Seven fall lawn care practices to consider
1. Overseeding and sodding: If the lawn did suffer some permanent injury during the dry conditions of late spring and early summer, now is a good time to do some overseeding or resodding to repair those areas. The very best time of the year to sow grass seed is from about the middle of August to the middle of September in the Twin Cities area. To help ensure a successful overseeding, lightly work the seed into the soil and then keep the area uniformly damp, NOT SOGGY, until seeds start to germinate and emerge from the soil. As the new grass plants get taller and more established, watering can be done a little less frequently but with more water applied per application.
2. Fertilizing: The period right around Labor Day is an excellent time to put down an application of fertilizer. Putting down about one pound of actual nitrogen at this time of year helps provide the plant with the necessary available nitrogen needed to support and sustain active grass plant growth through the fall period. Taking a soil test will help determine whether or not you need either of the other primary nutrients, phosphorus or potassium. Find University of Minnesota Soil Testing Lab at: http://soiltest.cfans.umn.edu/. Remember, it is a violation of Minnesota state law to apply phosphorus containing fertilizers to your lawn unless a soil test indicates there is a need for the nutrient or you are (re)establishing a new lawn. Additional information about this law can be found at: https://www.revisor.leg.state.mn.us/statutes/?id=18C.60.
3. Watering: As days get shorter, temperatures become cooler, and rainfall occurs on a somewhat regular basis, the need for additional or supplemental watering usually diminishes during the fall period. While an inch of water per week is usually necessary to keep lawns actively growing during the summer months, that same one inch of water may now be sufficient for two or even three weeks depending on weather conditions. Nonetheless, it is important to not severely drought stress a lawn if rainfall is not forthcoming. Periodic watering during the fall will help sustain active growth, allowing the grass plants to make and store food that will help it survive winter and resume healthy growth next spring.

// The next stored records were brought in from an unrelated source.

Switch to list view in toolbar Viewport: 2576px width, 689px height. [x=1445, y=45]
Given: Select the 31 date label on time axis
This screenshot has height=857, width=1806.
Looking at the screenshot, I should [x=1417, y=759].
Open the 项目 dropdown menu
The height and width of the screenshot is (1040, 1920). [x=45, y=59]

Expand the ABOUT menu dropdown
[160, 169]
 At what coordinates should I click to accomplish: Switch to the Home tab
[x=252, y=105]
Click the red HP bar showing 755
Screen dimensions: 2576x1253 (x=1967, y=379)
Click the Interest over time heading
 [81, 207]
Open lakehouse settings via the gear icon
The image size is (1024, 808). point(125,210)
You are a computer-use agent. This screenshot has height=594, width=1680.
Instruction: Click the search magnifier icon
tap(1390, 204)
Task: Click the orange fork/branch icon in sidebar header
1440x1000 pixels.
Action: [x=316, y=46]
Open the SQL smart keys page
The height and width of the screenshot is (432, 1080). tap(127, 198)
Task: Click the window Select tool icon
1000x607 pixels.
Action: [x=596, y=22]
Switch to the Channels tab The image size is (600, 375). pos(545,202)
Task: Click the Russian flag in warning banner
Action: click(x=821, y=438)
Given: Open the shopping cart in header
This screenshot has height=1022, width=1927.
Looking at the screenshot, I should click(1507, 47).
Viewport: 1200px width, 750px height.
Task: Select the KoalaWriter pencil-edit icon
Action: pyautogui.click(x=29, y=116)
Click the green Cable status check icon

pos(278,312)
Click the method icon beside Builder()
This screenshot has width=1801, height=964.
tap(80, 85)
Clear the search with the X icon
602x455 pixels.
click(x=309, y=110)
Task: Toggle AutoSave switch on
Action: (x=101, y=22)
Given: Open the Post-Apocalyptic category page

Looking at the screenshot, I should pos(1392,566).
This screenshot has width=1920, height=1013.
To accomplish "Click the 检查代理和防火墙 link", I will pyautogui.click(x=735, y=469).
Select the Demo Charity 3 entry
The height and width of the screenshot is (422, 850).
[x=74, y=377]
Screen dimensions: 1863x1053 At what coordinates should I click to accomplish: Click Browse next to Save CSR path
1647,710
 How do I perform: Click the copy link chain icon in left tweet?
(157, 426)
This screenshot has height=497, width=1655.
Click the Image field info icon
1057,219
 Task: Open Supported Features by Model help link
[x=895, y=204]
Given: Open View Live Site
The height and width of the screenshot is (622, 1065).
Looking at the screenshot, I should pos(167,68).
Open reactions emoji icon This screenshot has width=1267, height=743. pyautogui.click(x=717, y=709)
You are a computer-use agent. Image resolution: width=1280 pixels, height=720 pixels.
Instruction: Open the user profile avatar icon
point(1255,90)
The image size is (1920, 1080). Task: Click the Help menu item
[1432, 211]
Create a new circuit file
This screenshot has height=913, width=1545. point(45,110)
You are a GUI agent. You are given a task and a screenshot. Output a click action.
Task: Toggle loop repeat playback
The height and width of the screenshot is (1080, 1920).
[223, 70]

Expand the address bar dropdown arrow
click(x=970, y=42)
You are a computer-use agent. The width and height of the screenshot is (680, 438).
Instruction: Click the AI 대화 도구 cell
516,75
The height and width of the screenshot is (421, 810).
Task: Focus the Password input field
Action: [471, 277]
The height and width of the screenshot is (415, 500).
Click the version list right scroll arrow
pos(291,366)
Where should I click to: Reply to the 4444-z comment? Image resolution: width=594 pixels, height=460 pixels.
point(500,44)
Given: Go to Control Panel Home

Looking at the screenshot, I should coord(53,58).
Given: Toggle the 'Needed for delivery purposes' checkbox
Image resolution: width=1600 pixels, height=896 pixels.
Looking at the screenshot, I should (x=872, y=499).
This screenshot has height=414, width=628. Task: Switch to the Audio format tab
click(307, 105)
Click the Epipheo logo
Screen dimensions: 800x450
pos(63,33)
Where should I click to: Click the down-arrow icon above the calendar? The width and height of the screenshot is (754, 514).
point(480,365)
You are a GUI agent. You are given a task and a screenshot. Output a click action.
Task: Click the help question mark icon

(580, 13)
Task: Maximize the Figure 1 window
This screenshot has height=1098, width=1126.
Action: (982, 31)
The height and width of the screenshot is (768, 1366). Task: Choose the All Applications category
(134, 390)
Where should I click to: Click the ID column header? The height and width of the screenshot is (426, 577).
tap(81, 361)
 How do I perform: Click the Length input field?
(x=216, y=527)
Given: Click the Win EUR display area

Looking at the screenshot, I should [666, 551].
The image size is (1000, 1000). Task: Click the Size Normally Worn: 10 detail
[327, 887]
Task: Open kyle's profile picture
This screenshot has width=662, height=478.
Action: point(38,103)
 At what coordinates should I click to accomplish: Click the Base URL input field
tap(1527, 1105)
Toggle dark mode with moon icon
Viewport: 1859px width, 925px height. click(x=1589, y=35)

4. Manage mowing height: Maintain mowing heights between 2.5 and 3.0 inches throughout most of the fall period. That will allow for plenty of leaf tissue to be actively involved in making food for the grass plant and a more robust root system that can take advantage of available water and nutrients in the soil. For the last two or three cuttings of the year, gradually reduce mowing heights to about 2.0 - 2.5 inches. This can help in the reduction of snow mold and allow for easier clean up of the lawn surface just prior to colder conditions arriving later in the fall.
5.Lawn aerification: If your lawn has significant compaction problems, the period right around Labor Day and through the early fall is an excellent time to do some core aerification. Lawn aerification machines are usually available through most rental businesses.
Photo 2: Lawn aerifier. Note the hollow tines for removing soil cores. Bob Mugaas.
Be sure to rent a core aerifier, one that actually pulls cores out of the soil and redeposits them on the lawn or soil surface. The extra aeration in the soil will encourage more active root growth as well as benefit the soil microbial community. Healthy plant roots and a healthy soil microbial population make for a healthy, vigorous grass plant better able to withstand stress along with normal wear and tear of lawn activity. The cores can be left on the soil or lawn surface to naturally decompose. This will also help control the buildup of thatch in the lawn. It is best to make two or three passes over the lawn to increase the number of holes needed to maximize the benefit.
6. Thatch control: Occasionally, a thick layer of brown fibrous material will build-up between the soil surface and where the grass plant shoots begin to turn green. This brown fibrous mat is known as thatch. It is actually composed of both living and non-living material. Thatch develops from the regular sloughing off of plant roots and other dead and decaying parts of the grass plant. It is however, NOT composed of any grass clippings. While there may be some grass clippings left on the surface, they are not part of the true thatch layer. So, whether you pick up your clippings or not, it will make no difference on the build-up of thatch. The living component of thatch consists of some roots, rhizomes and, of course, the many microorganisms and other living creatures.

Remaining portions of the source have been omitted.